### Material to process
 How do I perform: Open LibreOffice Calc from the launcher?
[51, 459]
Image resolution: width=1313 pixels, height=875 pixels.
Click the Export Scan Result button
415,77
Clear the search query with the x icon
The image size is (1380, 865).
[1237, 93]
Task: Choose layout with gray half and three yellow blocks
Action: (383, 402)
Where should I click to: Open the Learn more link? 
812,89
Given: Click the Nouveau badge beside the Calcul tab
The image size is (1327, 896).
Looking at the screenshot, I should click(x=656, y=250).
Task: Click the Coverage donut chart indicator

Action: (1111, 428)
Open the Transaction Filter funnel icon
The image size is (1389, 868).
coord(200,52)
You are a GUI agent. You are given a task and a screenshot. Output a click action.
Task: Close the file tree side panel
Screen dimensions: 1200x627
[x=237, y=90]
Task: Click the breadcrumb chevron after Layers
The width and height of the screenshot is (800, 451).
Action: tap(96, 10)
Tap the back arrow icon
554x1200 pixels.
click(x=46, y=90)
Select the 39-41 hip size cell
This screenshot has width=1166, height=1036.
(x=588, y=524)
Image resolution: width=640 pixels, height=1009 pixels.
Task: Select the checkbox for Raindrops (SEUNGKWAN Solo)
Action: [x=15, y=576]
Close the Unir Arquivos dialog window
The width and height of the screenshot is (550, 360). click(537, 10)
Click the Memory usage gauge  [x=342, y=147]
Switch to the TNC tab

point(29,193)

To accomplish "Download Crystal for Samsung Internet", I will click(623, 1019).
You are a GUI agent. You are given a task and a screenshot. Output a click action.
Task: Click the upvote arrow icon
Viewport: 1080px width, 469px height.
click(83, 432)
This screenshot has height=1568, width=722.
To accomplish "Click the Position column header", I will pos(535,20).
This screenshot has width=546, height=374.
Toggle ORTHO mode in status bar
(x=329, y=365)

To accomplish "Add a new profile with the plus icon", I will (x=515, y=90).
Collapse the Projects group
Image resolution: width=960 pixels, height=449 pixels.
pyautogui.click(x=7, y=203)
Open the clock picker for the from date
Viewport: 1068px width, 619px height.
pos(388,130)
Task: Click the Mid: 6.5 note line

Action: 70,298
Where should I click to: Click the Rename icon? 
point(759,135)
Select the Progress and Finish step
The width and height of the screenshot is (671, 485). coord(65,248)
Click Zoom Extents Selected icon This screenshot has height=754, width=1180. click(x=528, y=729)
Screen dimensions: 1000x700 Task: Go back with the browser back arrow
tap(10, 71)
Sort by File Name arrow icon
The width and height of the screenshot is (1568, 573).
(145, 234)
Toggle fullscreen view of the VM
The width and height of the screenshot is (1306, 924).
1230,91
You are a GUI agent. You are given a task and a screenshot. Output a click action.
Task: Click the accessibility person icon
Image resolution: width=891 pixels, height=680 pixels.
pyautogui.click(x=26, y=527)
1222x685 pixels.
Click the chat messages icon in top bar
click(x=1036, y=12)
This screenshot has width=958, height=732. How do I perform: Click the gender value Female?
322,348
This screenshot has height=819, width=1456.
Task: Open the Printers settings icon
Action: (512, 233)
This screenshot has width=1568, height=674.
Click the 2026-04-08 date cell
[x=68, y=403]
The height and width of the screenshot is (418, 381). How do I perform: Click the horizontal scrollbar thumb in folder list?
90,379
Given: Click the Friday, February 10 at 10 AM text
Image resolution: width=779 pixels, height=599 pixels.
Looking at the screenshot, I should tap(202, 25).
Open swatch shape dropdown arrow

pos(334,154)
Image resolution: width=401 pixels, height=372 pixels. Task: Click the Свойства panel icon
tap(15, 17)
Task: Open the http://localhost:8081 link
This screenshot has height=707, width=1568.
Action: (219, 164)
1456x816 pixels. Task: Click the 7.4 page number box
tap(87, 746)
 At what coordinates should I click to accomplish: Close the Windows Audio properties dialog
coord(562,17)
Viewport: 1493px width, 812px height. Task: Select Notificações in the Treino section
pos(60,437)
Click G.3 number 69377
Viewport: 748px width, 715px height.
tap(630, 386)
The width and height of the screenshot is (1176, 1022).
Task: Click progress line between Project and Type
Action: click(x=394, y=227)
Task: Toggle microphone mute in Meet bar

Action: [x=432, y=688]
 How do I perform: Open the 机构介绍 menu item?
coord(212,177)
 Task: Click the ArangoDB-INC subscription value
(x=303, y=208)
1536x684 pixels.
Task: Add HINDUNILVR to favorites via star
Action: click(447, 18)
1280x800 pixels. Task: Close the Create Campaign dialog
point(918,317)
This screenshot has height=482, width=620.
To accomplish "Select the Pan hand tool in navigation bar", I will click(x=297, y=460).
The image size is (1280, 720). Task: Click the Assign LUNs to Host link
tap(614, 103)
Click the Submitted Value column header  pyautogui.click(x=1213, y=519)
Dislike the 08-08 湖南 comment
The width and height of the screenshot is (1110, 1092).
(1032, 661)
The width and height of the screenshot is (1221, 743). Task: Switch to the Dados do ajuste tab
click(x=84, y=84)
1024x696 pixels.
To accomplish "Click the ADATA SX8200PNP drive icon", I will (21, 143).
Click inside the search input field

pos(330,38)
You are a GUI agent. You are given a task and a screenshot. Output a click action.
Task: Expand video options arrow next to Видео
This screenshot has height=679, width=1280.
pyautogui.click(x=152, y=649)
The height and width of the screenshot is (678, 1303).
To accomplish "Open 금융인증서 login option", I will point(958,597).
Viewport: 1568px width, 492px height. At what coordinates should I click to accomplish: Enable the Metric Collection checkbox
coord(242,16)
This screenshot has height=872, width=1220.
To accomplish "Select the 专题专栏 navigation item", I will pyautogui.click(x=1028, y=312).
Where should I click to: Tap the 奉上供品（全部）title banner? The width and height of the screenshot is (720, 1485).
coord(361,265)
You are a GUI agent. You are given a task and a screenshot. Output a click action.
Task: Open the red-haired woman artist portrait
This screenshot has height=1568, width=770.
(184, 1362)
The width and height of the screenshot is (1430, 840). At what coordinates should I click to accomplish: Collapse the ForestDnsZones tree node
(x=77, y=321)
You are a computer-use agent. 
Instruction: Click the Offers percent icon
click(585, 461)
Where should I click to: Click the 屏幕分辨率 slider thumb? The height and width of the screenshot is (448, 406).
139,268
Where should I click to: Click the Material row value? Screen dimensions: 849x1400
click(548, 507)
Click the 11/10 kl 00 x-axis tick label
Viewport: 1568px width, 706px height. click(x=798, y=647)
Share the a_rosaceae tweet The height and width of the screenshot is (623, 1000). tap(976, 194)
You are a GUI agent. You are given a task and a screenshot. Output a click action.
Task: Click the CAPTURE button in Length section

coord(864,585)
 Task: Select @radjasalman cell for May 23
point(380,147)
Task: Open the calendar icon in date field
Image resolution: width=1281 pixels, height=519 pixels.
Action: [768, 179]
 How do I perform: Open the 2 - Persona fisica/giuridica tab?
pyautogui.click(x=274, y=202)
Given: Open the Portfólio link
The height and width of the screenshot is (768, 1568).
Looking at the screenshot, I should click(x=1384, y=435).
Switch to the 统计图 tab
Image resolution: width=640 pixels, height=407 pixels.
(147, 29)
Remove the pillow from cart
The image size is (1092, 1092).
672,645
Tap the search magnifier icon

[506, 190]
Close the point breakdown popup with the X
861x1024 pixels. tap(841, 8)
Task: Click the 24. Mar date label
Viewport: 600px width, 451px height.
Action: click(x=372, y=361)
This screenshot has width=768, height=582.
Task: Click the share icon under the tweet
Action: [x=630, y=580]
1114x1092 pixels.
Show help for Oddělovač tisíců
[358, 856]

### About this exercise
Report each line in the data above that holds the word "header" by copying it.

### Task result
To accomplish "Click the Position column header", I will pos(535,20).
Click the Submitted Value column header  pyautogui.click(x=1213, y=519)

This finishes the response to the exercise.